■ JOB: Please arrange all of the lines below as a numbered list, leaving out any blank lines.

Position data for words and items:
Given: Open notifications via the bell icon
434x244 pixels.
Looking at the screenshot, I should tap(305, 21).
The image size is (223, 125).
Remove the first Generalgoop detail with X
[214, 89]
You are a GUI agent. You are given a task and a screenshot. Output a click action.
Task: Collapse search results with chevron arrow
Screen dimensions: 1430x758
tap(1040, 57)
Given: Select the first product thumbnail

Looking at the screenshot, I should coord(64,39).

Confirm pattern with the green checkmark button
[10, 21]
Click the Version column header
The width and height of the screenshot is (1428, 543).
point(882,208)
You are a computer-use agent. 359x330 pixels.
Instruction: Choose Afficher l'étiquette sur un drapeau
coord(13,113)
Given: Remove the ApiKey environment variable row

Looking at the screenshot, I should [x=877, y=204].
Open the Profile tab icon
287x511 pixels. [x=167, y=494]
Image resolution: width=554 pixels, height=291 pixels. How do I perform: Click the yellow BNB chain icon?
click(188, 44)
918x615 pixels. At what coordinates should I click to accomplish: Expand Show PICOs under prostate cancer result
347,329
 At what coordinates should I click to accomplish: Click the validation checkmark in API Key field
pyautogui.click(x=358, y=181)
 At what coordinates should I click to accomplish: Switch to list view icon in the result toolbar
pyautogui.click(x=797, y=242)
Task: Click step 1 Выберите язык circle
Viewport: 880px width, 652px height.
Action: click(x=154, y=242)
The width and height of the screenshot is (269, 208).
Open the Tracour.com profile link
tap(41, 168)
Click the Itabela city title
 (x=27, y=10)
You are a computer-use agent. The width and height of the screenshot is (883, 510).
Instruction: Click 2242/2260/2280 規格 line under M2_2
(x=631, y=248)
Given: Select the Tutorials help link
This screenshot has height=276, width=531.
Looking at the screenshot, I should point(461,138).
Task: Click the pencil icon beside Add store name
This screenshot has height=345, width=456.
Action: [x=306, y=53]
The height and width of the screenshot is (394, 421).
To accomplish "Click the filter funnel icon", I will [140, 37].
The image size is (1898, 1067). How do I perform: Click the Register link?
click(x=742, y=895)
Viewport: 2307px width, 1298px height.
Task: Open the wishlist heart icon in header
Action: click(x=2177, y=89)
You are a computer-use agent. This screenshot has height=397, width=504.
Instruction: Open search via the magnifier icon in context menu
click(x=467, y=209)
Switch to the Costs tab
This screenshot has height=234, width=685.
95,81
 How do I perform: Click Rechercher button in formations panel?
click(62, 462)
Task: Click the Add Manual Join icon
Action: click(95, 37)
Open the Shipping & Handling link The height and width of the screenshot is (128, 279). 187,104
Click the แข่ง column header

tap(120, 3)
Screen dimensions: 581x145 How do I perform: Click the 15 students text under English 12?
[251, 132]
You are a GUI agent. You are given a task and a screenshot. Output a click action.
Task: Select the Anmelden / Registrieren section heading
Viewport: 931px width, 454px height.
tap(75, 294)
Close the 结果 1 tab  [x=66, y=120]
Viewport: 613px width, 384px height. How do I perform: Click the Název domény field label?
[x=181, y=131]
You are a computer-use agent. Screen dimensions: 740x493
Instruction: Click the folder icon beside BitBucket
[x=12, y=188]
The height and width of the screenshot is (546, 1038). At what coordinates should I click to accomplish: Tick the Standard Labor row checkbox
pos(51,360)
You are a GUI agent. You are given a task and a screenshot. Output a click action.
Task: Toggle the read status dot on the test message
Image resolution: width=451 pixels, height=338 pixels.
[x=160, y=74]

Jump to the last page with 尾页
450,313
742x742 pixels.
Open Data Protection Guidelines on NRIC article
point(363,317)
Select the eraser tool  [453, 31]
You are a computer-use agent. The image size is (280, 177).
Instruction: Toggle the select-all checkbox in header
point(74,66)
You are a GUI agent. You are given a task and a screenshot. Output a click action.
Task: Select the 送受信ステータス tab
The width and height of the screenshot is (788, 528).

■ COMPLETE ANSWER:
1. Given: Open notifications via the bell icon
2. 434x244 pixels.
3. Looking at the screenshot, I should tap(305, 21).
4. The image size is (223, 125).
5. Remove the first Generalgoop detail with X
6. [214, 89]
7. You are a GUI agent. You are given a task and a screenshot. Output a click action.
8. Task: Collapse search results with chevron arrow
9. Screen dimensions: 1430x758
10. tap(1040, 57)
11. Given: Select the first product thumbnail
12. Looking at the screenshot, I should coord(64,39).
13. Confirm pattern with the green checkmark button
14. [10, 21]
15. Click the Version column header
16. The width and height of the screenshot is (1428, 543).
17. point(882,208)
18. You are a computer-use agent. 359x330 pixels.
19. Instruction: Choose Afficher l'étiquette sur un drapeau
20. coord(13,113)
21. Given: Remove the ApiKey environment variable row
22. Looking at the screenshot, I should [x=877, y=204].
23. Open the Profile tab icon
24. 287x511 pixels. [x=167, y=494]
25. Image resolution: width=554 pixels, height=291 pixels. How do I perform: Click the yellow BNB chain icon?
26. click(188, 44)
27. 918x615 pixels. At what coordinates should I click to accomplish: Expand Show PICOs under prostate cancer result
28. 347,329
29.  At what coordinates should I click to accomplish: Click the validation checkmark in API Key field
30. pyautogui.click(x=358, y=181)
31.  At what coordinates should I click to accomplish: Switch to list view icon in the result toolbar
32. pyautogui.click(x=797, y=242)
33. Task: Click step 1 Выберите язык circle
34. Viewport: 880px width, 652px height.
35. Action: click(x=154, y=242)
36. The width and height of the screenshot is (269, 208).
37. Open the Tracour.com profile link
38. tap(41, 168)
39. Click the Itabela city title
40.  (x=27, y=10)
41. You are a computer-use agent. The width and height of the screenshot is (883, 510).
42. Instruction: Click 2242/2260/2280 規格 line under M2_2
43. (x=631, y=248)
44. Given: Select the Tutorials help link
45. This screenshot has height=276, width=531.
46. Looking at the screenshot, I should point(461,138).
47. Task: Click the pencil icon beside Add store name
48. This screenshot has height=345, width=456.
49. Action: [x=306, y=53]
50. The height and width of the screenshot is (394, 421).
51. To accomplish "Click the filter funnel icon", I will [140, 37].
52. The image size is (1898, 1067). How do I perform: Click the Register link?
53. click(x=742, y=895)
54. Viewport: 2307px width, 1298px height.
55. Task: Open the wishlist heart icon in header
56. Action: click(x=2177, y=89)
57. You are a computer-use agent. This screenshot has height=397, width=504.
58. Instruction: Open search via the magnifier icon in context menu
59. click(x=467, y=209)
60. Switch to the Costs tab
61. This screenshot has height=234, width=685.
62. 95,81
63.  How do I perform: Click Rechercher button in formations panel?
64. click(62, 462)
65. Task: Click the Add Manual Join icon
66. Action: click(95, 37)
67. Open the Shipping & Handling link The height and width of the screenshot is (128, 279). 187,104
68. Click the แข่ง column header
69. tap(120, 3)
70. Screen dimensions: 581x145 How do I perform: Click the 15 students text under English 12?
71. [251, 132]
72. You are a GUI agent. You are given a task and a screenshot. Output a click action.
73. Task: Select the Anmelden / Registrieren section heading
74. Viewport: 931px width, 454px height.
75. tap(75, 294)
76. Close the 结果 1 tab  [x=66, y=120]
77. Viewport: 613px width, 384px height. How do I perform: Click the Název domény field label?
78. [x=181, y=131]
79. You are a computer-use agent. Screen dimensions: 740x493
80. Instruction: Click the folder icon beside BitBucket
81. [x=12, y=188]
82. The height and width of the screenshot is (546, 1038). At what coordinates should I click to accomplish: Tick the Standard Labor row checkbox
83. pos(51,360)
84. You are a GUI agent. You are given a task and a screenshot. Output a click action.
85. Task: Toggle the read status dot on the test message
86. Image resolution: width=451 pixels, height=338 pixels.
87. [x=160, y=74]
88. Jump to the last page with 尾页
89. 450,313
90. 742x742 pixels.
91. Open Data Protection Guidelines on NRIC article
92. point(363,317)
93. Select the eraser tool  [453, 31]
94. You are a computer-use agent. The image size is (280, 177).
95. Instruction: Toggle the select-all checkbox in header
96. point(74,66)
97. You are a GUI agent. You are given a task and a screenshot. Output a click action.
98. Task: Select the 送受信ステータス tab
99. The width and height of the screenshot is (788, 528).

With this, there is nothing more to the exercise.